▼

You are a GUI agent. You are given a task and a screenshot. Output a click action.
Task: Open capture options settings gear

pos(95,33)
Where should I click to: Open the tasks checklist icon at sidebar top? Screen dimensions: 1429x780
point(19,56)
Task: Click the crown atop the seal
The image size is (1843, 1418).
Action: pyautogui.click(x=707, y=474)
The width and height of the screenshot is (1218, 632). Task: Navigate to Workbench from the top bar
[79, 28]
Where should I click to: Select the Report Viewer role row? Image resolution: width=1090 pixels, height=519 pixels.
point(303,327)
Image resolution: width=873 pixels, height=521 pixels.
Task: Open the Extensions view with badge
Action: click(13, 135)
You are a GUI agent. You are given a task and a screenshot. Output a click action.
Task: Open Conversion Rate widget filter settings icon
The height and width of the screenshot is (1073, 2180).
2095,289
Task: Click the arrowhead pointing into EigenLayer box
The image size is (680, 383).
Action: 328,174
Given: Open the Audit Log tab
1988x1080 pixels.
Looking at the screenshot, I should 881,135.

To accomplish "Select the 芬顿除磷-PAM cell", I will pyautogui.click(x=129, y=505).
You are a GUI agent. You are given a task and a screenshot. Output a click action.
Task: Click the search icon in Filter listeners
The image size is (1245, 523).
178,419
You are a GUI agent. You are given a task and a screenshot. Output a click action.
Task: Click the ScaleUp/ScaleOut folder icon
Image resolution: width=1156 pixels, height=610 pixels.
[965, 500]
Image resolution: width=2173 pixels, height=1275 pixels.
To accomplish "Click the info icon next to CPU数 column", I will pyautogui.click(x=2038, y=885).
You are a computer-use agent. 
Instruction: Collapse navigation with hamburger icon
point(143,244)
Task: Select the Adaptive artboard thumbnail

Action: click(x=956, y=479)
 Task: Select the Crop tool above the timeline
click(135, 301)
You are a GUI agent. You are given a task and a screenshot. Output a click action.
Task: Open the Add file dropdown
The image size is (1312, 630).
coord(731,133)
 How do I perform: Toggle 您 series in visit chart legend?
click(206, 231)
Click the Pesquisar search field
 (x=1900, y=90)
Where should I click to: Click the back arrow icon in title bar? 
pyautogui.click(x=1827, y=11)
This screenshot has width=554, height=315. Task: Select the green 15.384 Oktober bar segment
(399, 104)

▲

■ Goal of the exercise:
Transcribe the listing above exactly as shown.

■ Result below:
You are a GUI agent. You are given a task and a screenshot. Output a click action.
Task: Open capture options settings gear

pos(95,33)
Where should I click to: Open the tasks checklist icon at sidebar top? Screen dimensions: 1429x780
point(19,56)
Task: Click the crown atop the seal
The image size is (1843, 1418).
Action: pyautogui.click(x=707, y=474)
The width and height of the screenshot is (1218, 632). Task: Navigate to Workbench from the top bar
[79, 28]
Where should I click to: Select the Report Viewer role row? Image resolution: width=1090 pixels, height=519 pixels.
point(303,327)
Image resolution: width=873 pixels, height=521 pixels.
Task: Open the Extensions view with badge
Action: click(13, 135)
You are a GUI agent. You are given a task and a screenshot. Output a click action.
Task: Open Conversion Rate widget filter settings icon
The height and width of the screenshot is (1073, 2180).
2095,289
Task: Click the arrowhead pointing into EigenLayer box
The image size is (680, 383).
Action: 328,174
Given: Open the Audit Log tab
1988x1080 pixels.
Looking at the screenshot, I should 881,135.

To accomplish "Select the 芬顿除磷-PAM cell", I will pyautogui.click(x=129, y=505).
You are a GUI agent. You are given a task and a screenshot. Output a click action.
Task: Click the search icon in Filter listeners
The image size is (1245, 523).
178,419
You are a GUI agent. You are given a task and a screenshot. Output a click action.
Task: Click the ScaleUp/ScaleOut folder icon
Image resolution: width=1156 pixels, height=610 pixels.
[965, 500]
Image resolution: width=2173 pixels, height=1275 pixels.
To accomplish "Click the info icon next to CPU数 column", I will pyautogui.click(x=2038, y=885).
You are a computer-use agent. 
Instruction: Collapse navigation with hamburger icon
point(143,244)
Task: Select the Adaptive artboard thumbnail

Action: click(x=956, y=479)
 Task: Select the Crop tool above the timeline
click(135, 301)
You are a GUI agent. You are given a task and a screenshot. Output a click action.
Task: Open the Add file dropdown
The image size is (1312, 630).
coord(731,133)
 How do I perform: Toggle 您 series in visit chart legend?
click(206, 231)
Click the Pesquisar search field
 (x=1900, y=90)
Where should I click to: Click the back arrow icon in title bar? 
pyautogui.click(x=1827, y=11)
This screenshot has width=554, height=315. Task: Select the green 15.384 Oktober bar segment
(399, 104)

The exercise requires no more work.